The second scandal involves the Okada Association, which is a group of corporate extortionists.

Through the working class, and executives, the police force and media, author Kaoru Takamura brings to her readers a Japan which is complicated and often corrupt. The disenfranchised working class who commit a crime seem no better (or worse) than the corporate executives who commit crimes in their own, more subtle, ways. Neither Americans, nor Japanese, are above the horrors of discrimination, crime, or the search for power.

From the publisher, SoHo Crime: “Since its Japanese publication in 1997 Kaoru Takamura’s sublimely detailed epic of crime and decline has pushed beyond the stigmas surrounding genre and shattered the Japanese literary glass ceiling. Lady Joker, Volume One is a novel about the sweeping dissatisfaction felt by those left behind by a culture whose new god finds no sacrifice too insignificant, no cost-cutting measure too inhumane, and no individual indispensable. Spurned and ostracized, driven to grief and desperation, the criminals at the heart of this groundbreaking heist story want what society has denied them: belonging. Dignity. Power. Revenge. They will purchase this with fear and outrage and pay whatever it takes.”   

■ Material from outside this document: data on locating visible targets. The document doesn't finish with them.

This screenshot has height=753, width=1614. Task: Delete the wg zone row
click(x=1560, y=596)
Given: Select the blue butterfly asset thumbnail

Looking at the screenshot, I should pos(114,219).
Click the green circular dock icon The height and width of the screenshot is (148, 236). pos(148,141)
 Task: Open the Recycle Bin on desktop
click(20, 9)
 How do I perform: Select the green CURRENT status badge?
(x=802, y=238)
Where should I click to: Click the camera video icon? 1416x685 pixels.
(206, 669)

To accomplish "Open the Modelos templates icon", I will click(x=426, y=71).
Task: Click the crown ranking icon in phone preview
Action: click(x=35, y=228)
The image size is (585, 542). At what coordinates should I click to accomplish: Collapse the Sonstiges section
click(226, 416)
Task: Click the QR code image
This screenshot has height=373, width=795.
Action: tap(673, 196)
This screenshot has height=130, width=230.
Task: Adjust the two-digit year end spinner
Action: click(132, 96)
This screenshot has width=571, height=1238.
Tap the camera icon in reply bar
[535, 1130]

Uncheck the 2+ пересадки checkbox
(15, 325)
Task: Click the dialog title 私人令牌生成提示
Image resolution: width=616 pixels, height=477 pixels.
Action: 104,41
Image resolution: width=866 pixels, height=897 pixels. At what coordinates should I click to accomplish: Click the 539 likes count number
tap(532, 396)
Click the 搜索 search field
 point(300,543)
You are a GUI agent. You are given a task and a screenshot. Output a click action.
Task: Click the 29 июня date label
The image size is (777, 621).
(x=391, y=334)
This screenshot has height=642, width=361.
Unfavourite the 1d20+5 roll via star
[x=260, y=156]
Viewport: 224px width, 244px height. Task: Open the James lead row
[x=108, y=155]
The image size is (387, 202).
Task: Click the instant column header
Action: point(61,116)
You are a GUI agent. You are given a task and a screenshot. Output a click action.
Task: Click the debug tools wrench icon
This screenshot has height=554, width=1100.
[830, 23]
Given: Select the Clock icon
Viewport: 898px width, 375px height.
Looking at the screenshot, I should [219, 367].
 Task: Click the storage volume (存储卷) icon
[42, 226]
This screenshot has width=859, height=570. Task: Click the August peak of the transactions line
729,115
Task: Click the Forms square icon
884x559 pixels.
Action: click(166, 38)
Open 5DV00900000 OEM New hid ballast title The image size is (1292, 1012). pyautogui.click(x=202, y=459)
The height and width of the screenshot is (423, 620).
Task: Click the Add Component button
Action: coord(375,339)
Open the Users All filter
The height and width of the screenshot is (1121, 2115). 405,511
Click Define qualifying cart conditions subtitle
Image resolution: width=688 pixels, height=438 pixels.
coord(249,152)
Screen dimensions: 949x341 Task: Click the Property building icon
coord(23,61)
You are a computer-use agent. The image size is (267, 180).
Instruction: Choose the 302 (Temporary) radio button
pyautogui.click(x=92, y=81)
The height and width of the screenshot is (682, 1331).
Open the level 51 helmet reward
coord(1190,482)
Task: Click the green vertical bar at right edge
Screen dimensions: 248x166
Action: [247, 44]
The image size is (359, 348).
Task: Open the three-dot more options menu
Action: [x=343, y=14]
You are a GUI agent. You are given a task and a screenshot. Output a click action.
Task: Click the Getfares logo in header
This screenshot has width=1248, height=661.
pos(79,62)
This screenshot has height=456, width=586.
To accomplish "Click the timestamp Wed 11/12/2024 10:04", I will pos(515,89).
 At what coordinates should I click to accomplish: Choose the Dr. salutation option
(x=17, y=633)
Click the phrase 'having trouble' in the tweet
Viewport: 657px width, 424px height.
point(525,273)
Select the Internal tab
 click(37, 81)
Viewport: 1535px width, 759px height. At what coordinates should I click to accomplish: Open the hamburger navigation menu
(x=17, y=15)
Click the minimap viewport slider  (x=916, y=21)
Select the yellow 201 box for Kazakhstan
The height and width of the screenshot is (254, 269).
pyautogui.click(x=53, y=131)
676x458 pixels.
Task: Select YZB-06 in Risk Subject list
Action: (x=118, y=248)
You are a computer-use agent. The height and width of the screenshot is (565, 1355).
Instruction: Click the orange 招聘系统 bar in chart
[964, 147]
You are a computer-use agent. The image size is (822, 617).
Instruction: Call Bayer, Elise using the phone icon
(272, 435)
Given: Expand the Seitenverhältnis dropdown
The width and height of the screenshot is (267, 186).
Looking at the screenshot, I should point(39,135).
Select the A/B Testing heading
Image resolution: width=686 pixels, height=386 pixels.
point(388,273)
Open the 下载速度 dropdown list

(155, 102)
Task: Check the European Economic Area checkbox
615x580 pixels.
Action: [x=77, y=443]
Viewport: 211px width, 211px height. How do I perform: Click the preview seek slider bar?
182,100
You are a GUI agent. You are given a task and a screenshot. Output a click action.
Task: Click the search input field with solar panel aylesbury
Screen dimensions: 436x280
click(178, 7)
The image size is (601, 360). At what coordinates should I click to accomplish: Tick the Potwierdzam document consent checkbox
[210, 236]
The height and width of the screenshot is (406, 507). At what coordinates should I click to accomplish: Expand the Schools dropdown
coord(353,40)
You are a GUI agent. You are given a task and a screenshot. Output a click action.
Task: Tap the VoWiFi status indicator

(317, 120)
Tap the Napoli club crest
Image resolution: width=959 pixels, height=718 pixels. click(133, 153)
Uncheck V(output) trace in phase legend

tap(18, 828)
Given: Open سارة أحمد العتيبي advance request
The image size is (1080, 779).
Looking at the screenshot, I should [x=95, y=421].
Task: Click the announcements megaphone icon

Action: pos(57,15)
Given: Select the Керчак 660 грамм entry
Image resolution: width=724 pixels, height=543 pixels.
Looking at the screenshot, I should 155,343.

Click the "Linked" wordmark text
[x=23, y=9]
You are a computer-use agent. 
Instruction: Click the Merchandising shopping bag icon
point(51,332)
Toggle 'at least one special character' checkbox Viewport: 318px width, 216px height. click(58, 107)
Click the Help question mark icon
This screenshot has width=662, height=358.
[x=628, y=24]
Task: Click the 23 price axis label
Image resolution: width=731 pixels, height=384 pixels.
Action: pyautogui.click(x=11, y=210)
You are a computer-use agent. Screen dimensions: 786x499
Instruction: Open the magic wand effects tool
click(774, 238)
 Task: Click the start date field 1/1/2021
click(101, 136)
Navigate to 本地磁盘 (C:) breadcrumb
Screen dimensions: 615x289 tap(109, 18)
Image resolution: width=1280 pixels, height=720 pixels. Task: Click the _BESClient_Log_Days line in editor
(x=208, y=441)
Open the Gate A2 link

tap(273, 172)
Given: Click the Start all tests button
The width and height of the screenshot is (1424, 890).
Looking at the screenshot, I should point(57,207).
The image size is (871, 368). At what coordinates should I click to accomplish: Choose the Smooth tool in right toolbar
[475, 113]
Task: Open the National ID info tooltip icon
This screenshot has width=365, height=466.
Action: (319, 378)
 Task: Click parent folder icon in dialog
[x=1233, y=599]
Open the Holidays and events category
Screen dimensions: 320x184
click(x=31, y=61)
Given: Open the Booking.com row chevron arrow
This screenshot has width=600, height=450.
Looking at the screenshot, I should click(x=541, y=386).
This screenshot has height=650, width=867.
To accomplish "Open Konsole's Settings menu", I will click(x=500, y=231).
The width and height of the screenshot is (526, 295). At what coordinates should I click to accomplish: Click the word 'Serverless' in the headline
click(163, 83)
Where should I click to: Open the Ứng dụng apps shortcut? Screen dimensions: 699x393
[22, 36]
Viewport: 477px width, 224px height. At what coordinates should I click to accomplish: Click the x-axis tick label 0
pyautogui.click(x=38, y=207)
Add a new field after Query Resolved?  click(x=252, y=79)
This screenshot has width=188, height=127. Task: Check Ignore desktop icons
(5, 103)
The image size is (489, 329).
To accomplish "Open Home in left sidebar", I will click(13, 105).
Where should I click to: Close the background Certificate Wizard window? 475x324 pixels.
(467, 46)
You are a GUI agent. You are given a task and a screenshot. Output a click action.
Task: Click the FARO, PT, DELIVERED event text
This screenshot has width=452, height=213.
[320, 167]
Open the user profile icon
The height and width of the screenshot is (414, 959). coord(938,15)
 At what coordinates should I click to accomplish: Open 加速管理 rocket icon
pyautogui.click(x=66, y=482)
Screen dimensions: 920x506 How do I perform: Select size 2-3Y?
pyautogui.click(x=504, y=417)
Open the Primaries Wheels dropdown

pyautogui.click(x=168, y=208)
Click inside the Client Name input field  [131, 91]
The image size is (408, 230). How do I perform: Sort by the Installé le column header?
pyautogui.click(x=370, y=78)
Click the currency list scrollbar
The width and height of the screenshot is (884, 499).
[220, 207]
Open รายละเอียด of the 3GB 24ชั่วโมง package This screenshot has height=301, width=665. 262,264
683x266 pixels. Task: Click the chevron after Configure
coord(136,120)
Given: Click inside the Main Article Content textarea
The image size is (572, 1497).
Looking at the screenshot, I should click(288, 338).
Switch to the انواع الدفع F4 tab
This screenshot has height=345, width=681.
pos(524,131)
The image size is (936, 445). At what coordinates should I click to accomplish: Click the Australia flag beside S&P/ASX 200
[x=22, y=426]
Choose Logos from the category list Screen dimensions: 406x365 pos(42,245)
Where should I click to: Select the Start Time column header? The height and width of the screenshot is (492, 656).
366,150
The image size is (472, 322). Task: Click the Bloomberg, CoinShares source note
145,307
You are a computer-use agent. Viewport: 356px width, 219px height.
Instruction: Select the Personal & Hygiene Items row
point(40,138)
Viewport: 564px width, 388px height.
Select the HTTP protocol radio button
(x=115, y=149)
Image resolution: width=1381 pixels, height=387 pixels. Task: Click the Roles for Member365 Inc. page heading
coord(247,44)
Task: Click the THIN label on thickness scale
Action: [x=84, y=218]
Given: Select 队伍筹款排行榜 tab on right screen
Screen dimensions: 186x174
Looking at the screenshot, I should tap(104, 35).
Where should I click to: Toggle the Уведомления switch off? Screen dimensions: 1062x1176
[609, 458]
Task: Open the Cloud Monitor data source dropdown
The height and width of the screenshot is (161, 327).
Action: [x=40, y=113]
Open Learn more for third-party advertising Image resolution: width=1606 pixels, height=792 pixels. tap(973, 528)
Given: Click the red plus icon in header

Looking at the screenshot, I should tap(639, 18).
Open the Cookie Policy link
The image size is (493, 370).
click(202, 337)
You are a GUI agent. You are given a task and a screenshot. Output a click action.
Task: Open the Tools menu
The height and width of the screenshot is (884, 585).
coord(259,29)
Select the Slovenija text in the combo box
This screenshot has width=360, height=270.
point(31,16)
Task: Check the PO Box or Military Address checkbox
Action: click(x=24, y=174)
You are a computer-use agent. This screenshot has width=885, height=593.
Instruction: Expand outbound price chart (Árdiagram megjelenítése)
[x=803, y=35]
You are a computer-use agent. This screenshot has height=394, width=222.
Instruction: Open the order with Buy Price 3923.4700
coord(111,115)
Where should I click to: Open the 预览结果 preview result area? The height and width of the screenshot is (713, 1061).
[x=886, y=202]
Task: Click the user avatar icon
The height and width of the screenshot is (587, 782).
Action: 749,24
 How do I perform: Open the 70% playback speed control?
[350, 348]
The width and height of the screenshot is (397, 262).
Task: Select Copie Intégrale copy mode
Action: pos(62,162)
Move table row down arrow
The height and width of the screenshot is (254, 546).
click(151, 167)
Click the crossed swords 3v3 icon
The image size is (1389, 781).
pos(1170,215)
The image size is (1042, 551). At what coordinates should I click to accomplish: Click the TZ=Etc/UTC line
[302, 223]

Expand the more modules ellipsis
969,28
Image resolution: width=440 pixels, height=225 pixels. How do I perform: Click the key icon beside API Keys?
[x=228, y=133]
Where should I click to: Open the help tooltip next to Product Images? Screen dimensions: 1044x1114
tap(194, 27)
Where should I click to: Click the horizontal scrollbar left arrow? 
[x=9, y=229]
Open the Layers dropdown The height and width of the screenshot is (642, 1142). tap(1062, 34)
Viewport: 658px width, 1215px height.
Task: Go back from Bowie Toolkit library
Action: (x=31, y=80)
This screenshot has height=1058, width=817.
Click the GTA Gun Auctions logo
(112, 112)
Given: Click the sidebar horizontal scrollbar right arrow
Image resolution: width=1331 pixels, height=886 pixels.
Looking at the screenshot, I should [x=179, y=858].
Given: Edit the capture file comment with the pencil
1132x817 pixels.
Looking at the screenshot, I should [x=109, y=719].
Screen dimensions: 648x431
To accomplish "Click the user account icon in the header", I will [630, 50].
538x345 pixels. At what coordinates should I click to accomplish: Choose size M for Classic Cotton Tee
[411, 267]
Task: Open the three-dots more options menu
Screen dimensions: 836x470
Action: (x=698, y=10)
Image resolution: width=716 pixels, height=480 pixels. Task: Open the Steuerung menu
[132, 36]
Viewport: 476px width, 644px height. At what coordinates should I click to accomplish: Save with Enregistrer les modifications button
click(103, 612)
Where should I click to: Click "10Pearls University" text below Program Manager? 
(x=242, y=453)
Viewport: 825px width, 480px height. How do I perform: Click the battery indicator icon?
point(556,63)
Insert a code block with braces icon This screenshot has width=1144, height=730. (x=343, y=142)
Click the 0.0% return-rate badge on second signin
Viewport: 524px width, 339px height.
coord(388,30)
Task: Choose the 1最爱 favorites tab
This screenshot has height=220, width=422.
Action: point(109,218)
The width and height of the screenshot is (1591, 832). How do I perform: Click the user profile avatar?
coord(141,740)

How Have I Not Read Don Winslow’s Books Before?

I’ve been interested in what readers have been turning to in these days of quarantine. Some open the classics, others prefer romance. While translated literature has great favor in my reading preferences, I must admit to a weakness for thrillers. Crime. Suspense. The problem, for me, is finding a reliably good one.

I remember reading The Bourne Identity by Robert Ludlum in the late 80’s and being unable to put it down even though we were in the south of France, and I ought to have been more interested in the Mediterranean. I remember reading Shutter Island by Dennis LeHane and thinking it far superior to Mystic River. And there are so many books in between which I don’t remember at all. They seem to tell the same story, over and over.

I bought The Force by Don Winslow for fifty cents at our library’s Used Book Shelf long before the CoronaVirus appeared. In fact, as I perused my Goodreads shelf yesterday, I noticed I’d marked it as “to read” in 2018. After all the emotionally laden work of the Booker International Prize 2020 long list, which was certainly worth reading, it was a great pleasure to me to dive into these books, for the plots and characterization captured my mind and heart.

The Force is about the New York City Police Department’s Task Force, with a hero I will never forget. It was like reading The Godfather; you know some of the characters are dark, and flawed, and deal in illegal territory, but you can’t help loving them anyway. The dialogue alone in this book was remarkable. I saw Manhattan, in all its glory and all its shame, unveiled before me.

The Power of The Dog is about the drug lords in Mexico. And, the DEA. And, the corruption in politics. It is violent, and horrifying, and absolutely mesmerizing in its revelations. When I was a little girl, I thought that doctors healed, teachers taught, and presidents led. I have since had my eyes opened to the true nature of many in these professions. Now I can add law enforcement to my disillusionment, knowing that all of us are living in an often sad, and fallen, world.

I cannot recommend either of these two novels by Don Winslow enough, and now I leave you to begin The Cartel, which is Book 2 in The Power of The Dog trilogy.